По воспоминаниям режиссера Бориса Носовского, «Баллада о брошенном корабле» — это «песня, написанная в грустный период отлучения от театра и исполненная Ю.П. Любимову. Прощенный режиссером, он вернулся в театр»[730].
Вообще сравнив сравнение людей с кораблями встречается у Высоцкого постоянно: «Но мне хочется верить, что это не так, / Что сжигать корабли скоро выйдет из моды» («Корабли постоят…», 1965[731] [732]). Однако в «Песне о вещей Кассандре» (1967) ему придется констатировать, что «ясновидцев, впрочем, как и очевидцев, / Во все века сжигали люди на кострах»

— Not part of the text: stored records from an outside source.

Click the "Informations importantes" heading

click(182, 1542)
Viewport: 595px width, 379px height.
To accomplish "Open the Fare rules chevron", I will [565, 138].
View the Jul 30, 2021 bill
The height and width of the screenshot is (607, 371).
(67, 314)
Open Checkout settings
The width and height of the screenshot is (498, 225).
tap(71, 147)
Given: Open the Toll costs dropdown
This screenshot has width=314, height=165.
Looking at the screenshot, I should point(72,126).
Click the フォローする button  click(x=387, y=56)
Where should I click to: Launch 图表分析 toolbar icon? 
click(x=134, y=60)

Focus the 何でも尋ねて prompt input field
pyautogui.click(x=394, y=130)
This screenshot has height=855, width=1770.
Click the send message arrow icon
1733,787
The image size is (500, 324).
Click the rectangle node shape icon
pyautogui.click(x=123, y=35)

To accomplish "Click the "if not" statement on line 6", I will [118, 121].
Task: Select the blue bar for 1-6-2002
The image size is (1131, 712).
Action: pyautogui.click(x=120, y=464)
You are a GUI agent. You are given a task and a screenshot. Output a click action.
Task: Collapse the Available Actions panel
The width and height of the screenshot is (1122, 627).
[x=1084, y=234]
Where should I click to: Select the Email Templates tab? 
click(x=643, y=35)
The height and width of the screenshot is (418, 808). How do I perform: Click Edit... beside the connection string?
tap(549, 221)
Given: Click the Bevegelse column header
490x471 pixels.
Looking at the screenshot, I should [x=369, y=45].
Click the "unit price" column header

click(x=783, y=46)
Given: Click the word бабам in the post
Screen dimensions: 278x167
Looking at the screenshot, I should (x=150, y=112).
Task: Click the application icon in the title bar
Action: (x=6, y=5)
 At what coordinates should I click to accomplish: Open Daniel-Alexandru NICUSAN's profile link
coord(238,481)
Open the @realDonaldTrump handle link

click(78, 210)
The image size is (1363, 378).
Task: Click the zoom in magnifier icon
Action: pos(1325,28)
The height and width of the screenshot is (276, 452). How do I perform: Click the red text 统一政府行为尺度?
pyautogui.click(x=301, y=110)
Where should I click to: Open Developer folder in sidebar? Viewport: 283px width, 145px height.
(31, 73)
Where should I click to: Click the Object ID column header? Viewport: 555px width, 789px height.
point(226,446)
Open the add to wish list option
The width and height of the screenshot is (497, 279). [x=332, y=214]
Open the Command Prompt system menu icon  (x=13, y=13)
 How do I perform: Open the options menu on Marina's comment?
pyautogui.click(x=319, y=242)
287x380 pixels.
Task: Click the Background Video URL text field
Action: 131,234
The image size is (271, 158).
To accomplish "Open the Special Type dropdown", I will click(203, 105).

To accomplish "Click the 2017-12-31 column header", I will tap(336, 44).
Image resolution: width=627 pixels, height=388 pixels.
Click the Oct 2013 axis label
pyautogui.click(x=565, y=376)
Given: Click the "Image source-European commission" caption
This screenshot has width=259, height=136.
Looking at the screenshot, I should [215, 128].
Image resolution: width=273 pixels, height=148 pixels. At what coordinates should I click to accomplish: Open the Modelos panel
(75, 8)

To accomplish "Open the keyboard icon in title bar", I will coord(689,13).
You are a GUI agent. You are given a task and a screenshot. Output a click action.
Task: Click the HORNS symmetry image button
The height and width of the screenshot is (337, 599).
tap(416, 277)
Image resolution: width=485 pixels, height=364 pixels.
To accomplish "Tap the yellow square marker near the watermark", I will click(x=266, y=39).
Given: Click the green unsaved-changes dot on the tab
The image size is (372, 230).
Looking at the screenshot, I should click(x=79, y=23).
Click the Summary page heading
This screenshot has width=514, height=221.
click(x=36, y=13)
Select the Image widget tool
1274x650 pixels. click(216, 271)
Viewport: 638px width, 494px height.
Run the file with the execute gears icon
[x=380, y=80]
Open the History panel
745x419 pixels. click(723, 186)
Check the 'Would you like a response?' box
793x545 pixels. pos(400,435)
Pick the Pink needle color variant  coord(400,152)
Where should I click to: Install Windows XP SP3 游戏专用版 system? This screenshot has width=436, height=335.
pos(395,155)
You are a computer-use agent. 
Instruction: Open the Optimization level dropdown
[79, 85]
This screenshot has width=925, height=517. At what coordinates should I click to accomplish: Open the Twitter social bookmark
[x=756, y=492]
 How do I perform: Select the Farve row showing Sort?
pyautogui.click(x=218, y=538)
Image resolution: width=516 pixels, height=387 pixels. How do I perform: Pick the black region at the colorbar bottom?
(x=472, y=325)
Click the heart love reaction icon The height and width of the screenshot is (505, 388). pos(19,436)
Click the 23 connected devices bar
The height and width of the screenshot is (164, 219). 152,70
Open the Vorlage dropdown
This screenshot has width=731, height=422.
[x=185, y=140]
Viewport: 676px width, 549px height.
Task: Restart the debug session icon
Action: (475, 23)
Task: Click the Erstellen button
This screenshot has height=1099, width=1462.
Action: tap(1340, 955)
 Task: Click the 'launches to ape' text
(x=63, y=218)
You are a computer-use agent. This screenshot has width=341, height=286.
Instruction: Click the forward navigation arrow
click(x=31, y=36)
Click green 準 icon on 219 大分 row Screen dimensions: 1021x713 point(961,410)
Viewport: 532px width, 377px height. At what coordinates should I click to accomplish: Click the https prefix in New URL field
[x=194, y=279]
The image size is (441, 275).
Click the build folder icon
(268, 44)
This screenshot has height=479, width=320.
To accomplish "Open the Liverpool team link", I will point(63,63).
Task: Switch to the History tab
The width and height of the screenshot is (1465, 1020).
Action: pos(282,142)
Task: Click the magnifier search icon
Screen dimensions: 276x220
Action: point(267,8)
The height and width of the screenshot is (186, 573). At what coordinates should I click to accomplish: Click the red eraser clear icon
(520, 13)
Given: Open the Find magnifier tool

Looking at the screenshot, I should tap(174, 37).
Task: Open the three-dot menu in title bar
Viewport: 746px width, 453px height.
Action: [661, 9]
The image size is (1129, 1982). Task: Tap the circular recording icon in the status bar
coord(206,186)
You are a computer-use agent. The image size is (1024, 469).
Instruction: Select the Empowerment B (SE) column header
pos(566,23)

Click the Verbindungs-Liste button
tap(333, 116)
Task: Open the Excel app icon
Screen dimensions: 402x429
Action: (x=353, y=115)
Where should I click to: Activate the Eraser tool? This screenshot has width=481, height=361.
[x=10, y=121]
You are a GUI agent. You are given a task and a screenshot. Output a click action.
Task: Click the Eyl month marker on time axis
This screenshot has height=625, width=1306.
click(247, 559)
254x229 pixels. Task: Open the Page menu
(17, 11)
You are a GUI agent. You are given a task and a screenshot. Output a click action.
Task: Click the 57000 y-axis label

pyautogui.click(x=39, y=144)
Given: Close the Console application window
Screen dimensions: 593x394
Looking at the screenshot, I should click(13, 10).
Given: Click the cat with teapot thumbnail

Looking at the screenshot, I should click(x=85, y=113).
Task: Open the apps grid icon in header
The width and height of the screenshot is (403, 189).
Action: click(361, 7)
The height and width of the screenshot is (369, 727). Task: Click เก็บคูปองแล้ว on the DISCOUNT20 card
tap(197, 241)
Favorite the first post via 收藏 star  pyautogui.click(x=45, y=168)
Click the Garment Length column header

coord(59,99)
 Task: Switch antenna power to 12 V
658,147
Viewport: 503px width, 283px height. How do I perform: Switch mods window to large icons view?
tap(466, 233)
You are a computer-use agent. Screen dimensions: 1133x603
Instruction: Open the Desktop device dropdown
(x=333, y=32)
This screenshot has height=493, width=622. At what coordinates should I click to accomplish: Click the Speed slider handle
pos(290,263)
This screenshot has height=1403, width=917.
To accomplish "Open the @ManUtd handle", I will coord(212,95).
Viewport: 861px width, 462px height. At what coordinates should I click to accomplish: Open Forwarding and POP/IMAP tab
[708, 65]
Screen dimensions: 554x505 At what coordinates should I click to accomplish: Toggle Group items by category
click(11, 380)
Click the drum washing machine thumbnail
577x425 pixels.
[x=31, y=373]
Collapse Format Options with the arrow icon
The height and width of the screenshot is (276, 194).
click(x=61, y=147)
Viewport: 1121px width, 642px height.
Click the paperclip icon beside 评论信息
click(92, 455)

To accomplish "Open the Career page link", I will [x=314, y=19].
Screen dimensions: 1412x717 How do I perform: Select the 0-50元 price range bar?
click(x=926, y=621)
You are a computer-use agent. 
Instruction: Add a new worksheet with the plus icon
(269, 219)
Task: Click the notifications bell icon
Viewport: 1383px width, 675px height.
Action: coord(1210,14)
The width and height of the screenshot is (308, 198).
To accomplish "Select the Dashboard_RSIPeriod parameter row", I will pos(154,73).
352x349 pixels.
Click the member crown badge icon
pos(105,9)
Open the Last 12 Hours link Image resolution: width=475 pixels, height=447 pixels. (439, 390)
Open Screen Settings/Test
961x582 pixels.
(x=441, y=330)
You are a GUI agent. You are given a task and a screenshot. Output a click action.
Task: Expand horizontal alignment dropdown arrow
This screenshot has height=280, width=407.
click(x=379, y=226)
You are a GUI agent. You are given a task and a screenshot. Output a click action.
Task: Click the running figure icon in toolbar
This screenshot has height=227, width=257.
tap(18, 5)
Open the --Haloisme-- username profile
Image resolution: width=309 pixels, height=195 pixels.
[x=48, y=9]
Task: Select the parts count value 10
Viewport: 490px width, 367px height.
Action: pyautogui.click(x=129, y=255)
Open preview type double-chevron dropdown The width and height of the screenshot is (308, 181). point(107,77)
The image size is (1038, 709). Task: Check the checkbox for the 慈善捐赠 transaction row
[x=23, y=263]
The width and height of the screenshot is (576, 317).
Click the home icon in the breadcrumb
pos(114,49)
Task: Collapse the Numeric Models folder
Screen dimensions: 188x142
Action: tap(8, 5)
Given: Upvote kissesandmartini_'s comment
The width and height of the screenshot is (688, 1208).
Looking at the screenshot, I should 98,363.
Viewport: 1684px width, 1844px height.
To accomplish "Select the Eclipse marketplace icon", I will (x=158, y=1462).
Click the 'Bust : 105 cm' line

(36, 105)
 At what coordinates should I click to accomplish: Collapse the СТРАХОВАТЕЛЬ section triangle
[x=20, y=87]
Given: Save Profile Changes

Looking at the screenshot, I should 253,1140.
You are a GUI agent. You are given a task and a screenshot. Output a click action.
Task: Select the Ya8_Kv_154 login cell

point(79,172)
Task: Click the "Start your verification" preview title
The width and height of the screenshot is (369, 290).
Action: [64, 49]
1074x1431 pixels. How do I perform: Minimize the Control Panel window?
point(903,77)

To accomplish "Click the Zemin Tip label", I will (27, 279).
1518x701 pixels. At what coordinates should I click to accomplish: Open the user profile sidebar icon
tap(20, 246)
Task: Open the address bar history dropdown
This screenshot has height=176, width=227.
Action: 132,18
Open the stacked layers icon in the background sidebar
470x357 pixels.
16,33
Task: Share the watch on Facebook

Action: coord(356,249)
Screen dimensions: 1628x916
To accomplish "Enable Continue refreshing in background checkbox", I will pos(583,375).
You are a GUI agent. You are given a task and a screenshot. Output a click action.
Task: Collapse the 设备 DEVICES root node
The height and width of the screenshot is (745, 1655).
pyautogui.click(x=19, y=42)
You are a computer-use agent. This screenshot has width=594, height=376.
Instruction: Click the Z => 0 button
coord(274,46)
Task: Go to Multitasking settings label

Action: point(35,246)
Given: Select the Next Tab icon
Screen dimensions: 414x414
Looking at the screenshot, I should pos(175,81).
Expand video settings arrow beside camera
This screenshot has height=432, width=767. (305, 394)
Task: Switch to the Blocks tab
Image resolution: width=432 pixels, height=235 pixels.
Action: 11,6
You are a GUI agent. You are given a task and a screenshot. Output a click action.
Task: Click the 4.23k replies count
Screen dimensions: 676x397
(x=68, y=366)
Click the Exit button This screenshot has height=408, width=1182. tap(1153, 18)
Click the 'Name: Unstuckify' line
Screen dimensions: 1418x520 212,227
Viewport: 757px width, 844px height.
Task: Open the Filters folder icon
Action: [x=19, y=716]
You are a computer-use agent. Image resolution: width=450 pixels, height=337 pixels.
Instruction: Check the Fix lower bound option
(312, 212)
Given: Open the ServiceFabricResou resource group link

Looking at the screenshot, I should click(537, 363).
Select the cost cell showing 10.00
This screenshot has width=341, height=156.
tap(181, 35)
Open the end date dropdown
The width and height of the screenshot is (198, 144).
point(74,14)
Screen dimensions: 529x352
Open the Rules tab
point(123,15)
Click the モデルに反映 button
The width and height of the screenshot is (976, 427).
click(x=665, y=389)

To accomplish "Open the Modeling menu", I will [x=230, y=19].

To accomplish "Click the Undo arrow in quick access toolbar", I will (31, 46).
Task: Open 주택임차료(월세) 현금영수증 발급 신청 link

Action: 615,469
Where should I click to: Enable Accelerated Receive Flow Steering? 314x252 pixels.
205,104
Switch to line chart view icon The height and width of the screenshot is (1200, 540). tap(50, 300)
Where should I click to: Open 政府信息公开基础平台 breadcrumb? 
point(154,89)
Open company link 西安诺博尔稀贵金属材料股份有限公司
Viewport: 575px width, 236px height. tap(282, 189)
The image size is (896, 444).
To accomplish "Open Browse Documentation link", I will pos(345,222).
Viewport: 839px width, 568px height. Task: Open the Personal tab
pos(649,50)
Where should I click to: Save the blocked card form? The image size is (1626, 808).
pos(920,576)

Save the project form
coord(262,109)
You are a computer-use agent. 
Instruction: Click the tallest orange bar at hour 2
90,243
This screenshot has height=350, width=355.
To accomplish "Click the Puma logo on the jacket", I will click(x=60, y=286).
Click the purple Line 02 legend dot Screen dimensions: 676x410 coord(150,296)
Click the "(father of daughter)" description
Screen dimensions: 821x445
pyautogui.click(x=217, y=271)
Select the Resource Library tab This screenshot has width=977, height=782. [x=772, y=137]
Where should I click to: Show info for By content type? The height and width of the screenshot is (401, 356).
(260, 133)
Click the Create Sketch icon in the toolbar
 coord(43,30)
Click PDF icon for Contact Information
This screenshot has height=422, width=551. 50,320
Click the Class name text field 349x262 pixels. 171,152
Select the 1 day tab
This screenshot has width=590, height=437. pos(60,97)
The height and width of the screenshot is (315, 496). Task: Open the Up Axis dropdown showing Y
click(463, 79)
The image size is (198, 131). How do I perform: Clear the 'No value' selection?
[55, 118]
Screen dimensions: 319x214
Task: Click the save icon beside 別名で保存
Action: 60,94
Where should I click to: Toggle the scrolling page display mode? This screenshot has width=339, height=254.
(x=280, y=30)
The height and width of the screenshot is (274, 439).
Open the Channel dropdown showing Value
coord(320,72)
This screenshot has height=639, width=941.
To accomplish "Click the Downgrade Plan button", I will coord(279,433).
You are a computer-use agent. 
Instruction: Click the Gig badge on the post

А описанная в балладе ситуация год спустя повторится в песне «Лошадей двадцать тысяч в машины зажаты…»: «Распрямляя хребты и срывая бинты. / Бесновались матросы на вантах» = «Из себя выходили матросы, / Второпях обрубая концы» (АР-8-115); «Кто чувствительней — брызги сглотнули» = «На глазах от натуги худеют канаты, / Из себя на причал выжимая слезу»; «Сел по горло на мель» = «Цепко держит земля». Но наблюдается и небольшое различие: «А у всех молодцов — благородная цель» —> «Всё, мол, верно, молодцы!». В первом случае слово «молодцов» употреблено в саркастическом (и, соответственно, негативном) контексте, поскольку они бросили героя в беде, а во втором — в положительном.